Fini les abus des locataires sans scrupules profitant des protections légales et des failles pour embêter ou même nuire à leur propriétaire. Le ministre du Logement, Fernand Boden, vient de présenter un projet de loi sur le bail à usage d'habitation principale.
D'abord, il y abolit la différence entre les constructions datant d'avant la fin de la guerre, le 10 septembre 1944, et celles érigées plus tard. Les propriétaires d'anciens bâtiments pourront donc augmenter substantiellement leur loyer, ce qui permettra peut-être de repeupler le centre Ville déserté. Ils ont préféré les laisser vide plutôt que de les louer à bas prix - c'est dire s'ils sont dans le besoin.
Le ministre espère qu'en liant le montant du loyer aux capitaux investis dans l'immeuble, les propriétaires vont se sentir encouragés à investir dans ces logements souvent insalubres, quitte à déloger des locataires au revenu modeste qui n'ont pas les moyens de se payer un logement décent. Ils pourront toujours s'adresser au Fond du Logement et s'inscrire sur la longue liste des demandeurs d'habitations à bon marché.
Ensuite, il définit les délais et les sursis au bout desquels un locataire doit déguerpir lorsque son bail a été résilié selon les modalités prévues - si le propriétaire même ou un membre de sa famille veulent aménager, si le locataire n'a pas exécuté ses obligations ou si celui-ci n'a pas géré la location en « bon père de famille », donc si le propriétaire a des motifs « graves et légitimes » pour se débarrasser du locataire. Il s'agit d'éviter des procédures d'expulsion sans fin lorsque le locataire tarde à faire ses valises. Le souci de vouloir délester les tribunaux saisis de dossiers et de plaintes répétitives et interminables a sans doute été un argument de poids. Sauf que les juges auront toujours à trancher lorsque le locataire conteste que le propriétaire a résilié un contrat de bail pour des motifs « graves et légitimes ». C'est la jurisprudence qui fera loi.
En contrepartie, le locataire ne pourra plus être forcé à payer sa garantie locative en espèce, la présentation d'une garantie bancaire devra suffire. Son bail ne pourra pas être résilié lorsque le logement change de propriétaire, il sera aussi maintenu pour les habitants lorsque le locataire, signataire du bail, aura abandonné son domicile - par exemple quand le père quitte ses proches, la famille pourra demeurer à cette adresse - ou s'il est décédé.

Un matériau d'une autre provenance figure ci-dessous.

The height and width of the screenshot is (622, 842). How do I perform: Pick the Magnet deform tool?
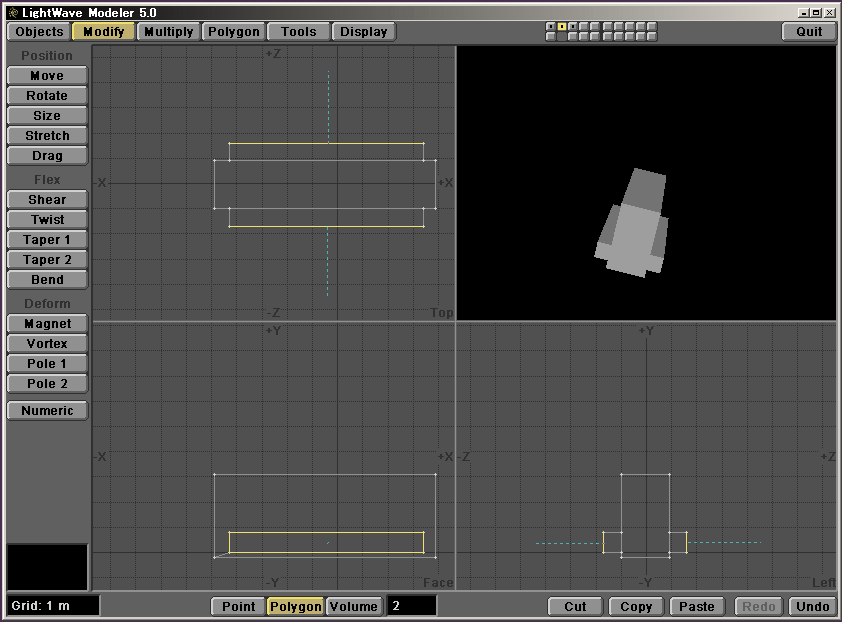point(47,324)
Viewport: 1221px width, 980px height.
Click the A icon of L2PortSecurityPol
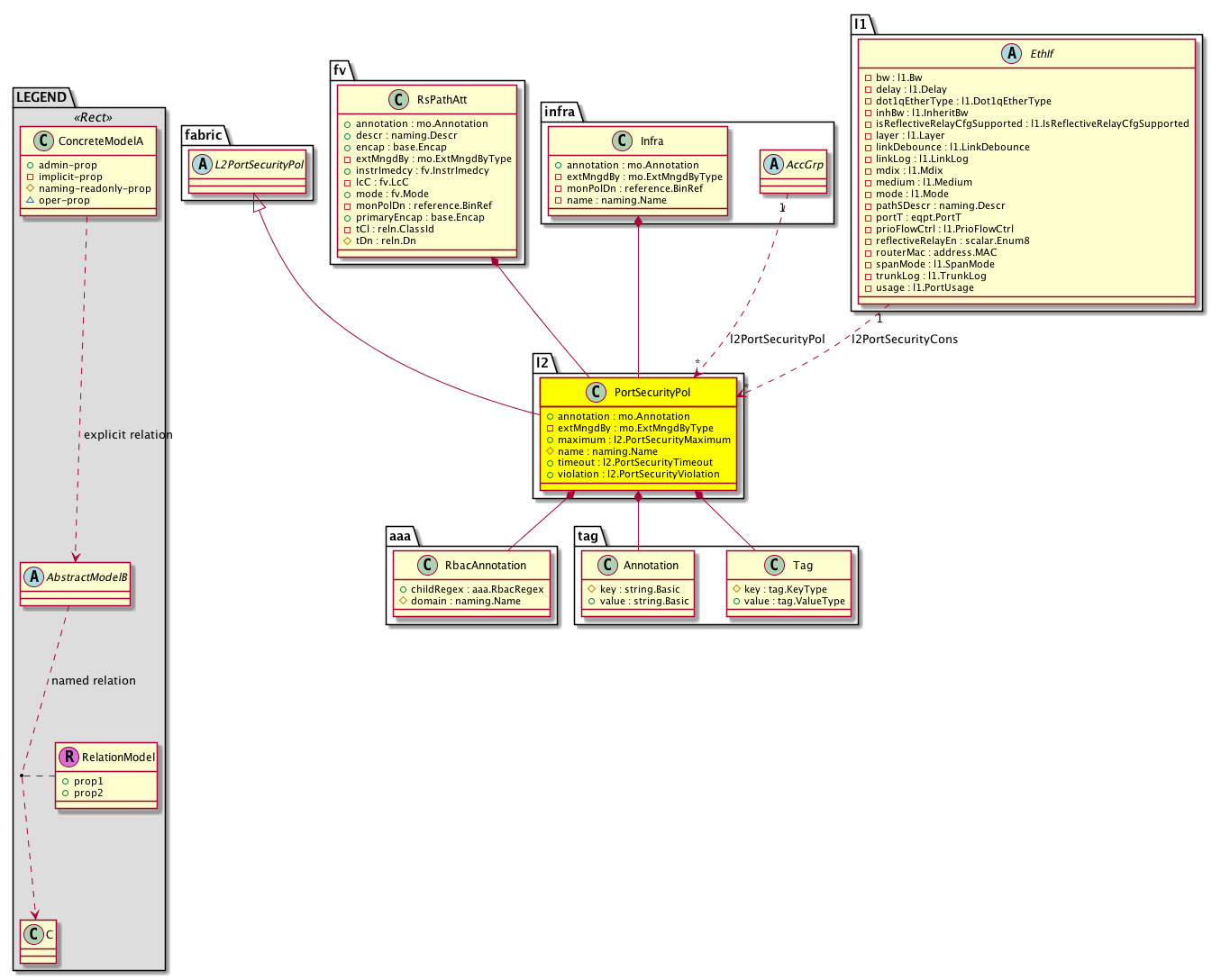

Les procédures et les délais de recours auprès des commissions des loyers vont aussi être changés, surtout pour dissuader les locataires de les saisir « de manière abusive », selon le ministre. Elles auront aussi une mission de conciliation et d'arbitrage.
S'il est vrai que certains locataires ont abusé des protections de la loi, il n'en reste pas moins que dans un contexte de pénurie de logements, d'autres risquent d'être à la merci du propriétaire. Même s'ils auront le droit par exemple de refuser de payer cash leur garantie locative, ils risqueront de se faire claquer la porte au nez puisque la demande est forte. Lorsque l'on sait qu'entre temps, les propriétaires n'hésitent plus à exiger la présentation de fiches de salaire pour conclure un contrat de bail, les positions de force sont claires. Se pose la question de savoir s'il était vraiment nécessaire que le ministre cède sur autant de revendications des propriétaires.